Package net.shibboleth.oidc.metadata.policy.impl

Class DefaultMetadataPolicyValidator

java.lang.Object

net.shibboleth.oidc.metadata.policy.impl.DefaultMetadataPolicyValidator

All Implemented Interfaces:

Predicate<Map<String,MetadataPolicy>>

public class DefaultMetadataPolicyValidator
extends Object
implements Predicate<Map<String,MetadataPolicy>>

A function that verifies that the map of MetadataPolicy entries meets the restrictions defined in the OIDC federation specification 1.0 (draft 17 / September 2021):

A policy entry can contain one or more operators. Not all operators are allowed to appear together in a policy entry.
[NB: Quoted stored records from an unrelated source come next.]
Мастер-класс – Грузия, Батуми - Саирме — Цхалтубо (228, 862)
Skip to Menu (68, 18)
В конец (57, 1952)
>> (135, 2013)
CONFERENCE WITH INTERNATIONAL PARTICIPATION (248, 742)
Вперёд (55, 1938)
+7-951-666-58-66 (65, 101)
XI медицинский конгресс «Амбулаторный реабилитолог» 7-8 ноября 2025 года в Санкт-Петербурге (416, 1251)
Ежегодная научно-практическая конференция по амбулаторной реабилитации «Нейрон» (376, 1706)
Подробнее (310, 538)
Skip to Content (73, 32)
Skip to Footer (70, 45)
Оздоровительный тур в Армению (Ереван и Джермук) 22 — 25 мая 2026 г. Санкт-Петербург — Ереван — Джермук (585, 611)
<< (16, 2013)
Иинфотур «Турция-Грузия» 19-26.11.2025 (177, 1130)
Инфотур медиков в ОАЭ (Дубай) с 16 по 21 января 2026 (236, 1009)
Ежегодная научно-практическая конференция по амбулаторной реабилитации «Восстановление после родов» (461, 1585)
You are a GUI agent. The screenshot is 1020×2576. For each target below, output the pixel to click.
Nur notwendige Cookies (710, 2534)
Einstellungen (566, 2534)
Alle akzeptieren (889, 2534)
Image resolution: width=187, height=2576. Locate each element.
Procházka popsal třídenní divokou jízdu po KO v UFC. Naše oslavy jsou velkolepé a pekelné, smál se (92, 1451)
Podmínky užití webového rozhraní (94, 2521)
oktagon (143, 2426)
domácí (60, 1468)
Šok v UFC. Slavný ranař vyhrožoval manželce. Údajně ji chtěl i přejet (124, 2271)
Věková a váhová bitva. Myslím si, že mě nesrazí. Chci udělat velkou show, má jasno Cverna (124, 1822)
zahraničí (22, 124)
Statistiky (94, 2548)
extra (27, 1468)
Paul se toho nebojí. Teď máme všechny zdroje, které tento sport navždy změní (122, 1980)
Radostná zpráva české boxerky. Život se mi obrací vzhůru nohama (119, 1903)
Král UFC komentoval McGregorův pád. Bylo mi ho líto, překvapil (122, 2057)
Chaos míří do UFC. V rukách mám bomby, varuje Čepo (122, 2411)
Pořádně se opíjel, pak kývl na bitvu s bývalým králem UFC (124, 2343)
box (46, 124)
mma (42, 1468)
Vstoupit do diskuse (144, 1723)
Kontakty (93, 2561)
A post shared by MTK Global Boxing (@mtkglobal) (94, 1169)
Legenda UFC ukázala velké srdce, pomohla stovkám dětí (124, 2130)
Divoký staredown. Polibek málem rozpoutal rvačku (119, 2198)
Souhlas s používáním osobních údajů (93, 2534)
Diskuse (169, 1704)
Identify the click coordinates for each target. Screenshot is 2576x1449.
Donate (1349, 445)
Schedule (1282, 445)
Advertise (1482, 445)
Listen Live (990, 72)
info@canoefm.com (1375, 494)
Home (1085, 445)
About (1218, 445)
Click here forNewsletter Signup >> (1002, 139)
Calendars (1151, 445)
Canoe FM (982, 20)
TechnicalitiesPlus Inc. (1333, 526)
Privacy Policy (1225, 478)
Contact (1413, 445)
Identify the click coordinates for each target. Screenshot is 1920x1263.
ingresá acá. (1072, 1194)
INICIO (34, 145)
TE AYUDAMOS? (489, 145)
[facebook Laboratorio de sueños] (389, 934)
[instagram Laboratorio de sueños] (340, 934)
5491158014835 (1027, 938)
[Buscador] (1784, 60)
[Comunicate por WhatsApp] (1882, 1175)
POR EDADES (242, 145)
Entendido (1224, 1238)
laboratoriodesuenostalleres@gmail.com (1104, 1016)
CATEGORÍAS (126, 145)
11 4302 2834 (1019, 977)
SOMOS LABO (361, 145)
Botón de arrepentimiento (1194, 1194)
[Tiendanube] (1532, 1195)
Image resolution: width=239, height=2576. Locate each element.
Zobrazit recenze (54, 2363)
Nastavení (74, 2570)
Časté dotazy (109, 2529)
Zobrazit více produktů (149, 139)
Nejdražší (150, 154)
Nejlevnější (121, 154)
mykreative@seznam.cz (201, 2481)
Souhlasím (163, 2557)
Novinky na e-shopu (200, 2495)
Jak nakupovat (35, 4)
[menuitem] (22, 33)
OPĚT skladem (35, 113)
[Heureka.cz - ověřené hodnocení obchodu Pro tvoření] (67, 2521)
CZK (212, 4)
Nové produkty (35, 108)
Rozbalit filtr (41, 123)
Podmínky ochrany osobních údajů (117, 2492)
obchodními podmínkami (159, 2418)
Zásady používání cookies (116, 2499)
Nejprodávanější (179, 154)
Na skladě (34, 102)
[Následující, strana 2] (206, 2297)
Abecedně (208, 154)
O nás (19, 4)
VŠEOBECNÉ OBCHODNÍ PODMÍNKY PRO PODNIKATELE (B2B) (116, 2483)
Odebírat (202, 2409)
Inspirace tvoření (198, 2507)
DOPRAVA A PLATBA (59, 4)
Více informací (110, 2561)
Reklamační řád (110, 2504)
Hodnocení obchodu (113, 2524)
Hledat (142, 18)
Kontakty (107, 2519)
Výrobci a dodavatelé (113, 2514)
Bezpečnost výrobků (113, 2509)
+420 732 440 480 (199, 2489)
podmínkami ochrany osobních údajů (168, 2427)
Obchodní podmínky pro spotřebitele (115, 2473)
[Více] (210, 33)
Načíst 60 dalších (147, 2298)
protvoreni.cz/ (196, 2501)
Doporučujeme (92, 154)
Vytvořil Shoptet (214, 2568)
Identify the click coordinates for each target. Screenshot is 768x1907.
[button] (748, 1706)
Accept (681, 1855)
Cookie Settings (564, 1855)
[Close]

• subset_of and superset_of applies to parameters that can have more than one value (for instance, contacts) while one_of applies to parameters that can only have one value (for instance, id_token_signed_response_alg). This means that one_of cannot appear beside subset_of/ superset_of in a policy entry.
• value overrides everything else. So having value together with any other operator (except for essential) does not make sense.
• If subset_of and superset_of both appear as operators, then the list of values in subset_of MUST be a superset of the values in superset_of.
• If add appears in a policy entry together with subset_of then the value/values of add MUST be a subset of subset_of.
• If add appears in a policy entry together with superset_of then the values of add MUST be a superset of superset_of.
• If default appears in a policy entry together with subset_of then the values of default MUST be a subset of subset_of.
• If default appears in a policy entry together with superset_of then the values of default MUST be a superset of superset_of.
• If add appears in a policy entry together with one_of then the value of add MUST be a member of one_of.
• If default appears in a policy entry together with one_of then the value default MUST be a member of one_of.

Field Summary

Fields

Modifier and Type	Field	Description
private org.slf4j.Logger	log	Class logger.

Constructor Summary

Constructors

Constructor	Description
DefaultMetadataPolicyValidator()

Method Summary

Modifier and Type	Method	Description
boolean	test(Map<String,MetadataPolicy> map)
protected boolean	verifyValue(String claim, Pair<String,Object> value, List<Object> subsetOfValues, List<Object> supersetOfValues, List<Object> oneOfValues)	Verifies the value against the following rules:

Methods inherited from class java.lang.Object

clone, equals, finalize, getClass, hashCode, notify, notifyAll, toString, wait, wait, wait

Methods inherited from interface java.util.function.Predicate

and, negate, or

Field Detail

log

@Nonnull
private final org.slf4j.Logger log

Class logger.

Constructor Detail

DefaultMetadataPolicyValidator

public DefaultMetadataPolicyValidator()

Method Detail

test

public boolean test(@Nullable
                    Map<String,MetadataPolicy> map)

Specified by:

test in interface Predicate<Map<String,MetadataPolicy>>

verifyValue

protected boolean verifyValue(String claim,
                              Pair<String,Object> value,
                              List<Object> subsetOfValues,
                              List<Object> supersetOfValues,
                              List<Object> oneOfValues)

Verifies the value against the following rules:

• If it appears in a policy entry together with subset_of then the value/values of add MUST be a subset of subset_of.
• If it appears in a policy entry together with superset_of then the values of add MUST be a superset of superset_of.
• If it appears in a policy entry together with one_of then the value of add MUST be a member of one_of.

Parameters:

claim - The claim whose metadata policy is being verified, used in logging.

value - The value to be verified against the rules.

subsetOfValues - The contents of subset_of.

supersetOfValues - The contents of superset_of.

oneOfValues - The contents of one_of.

Returns:

true if the value meets the rules, false otherwise.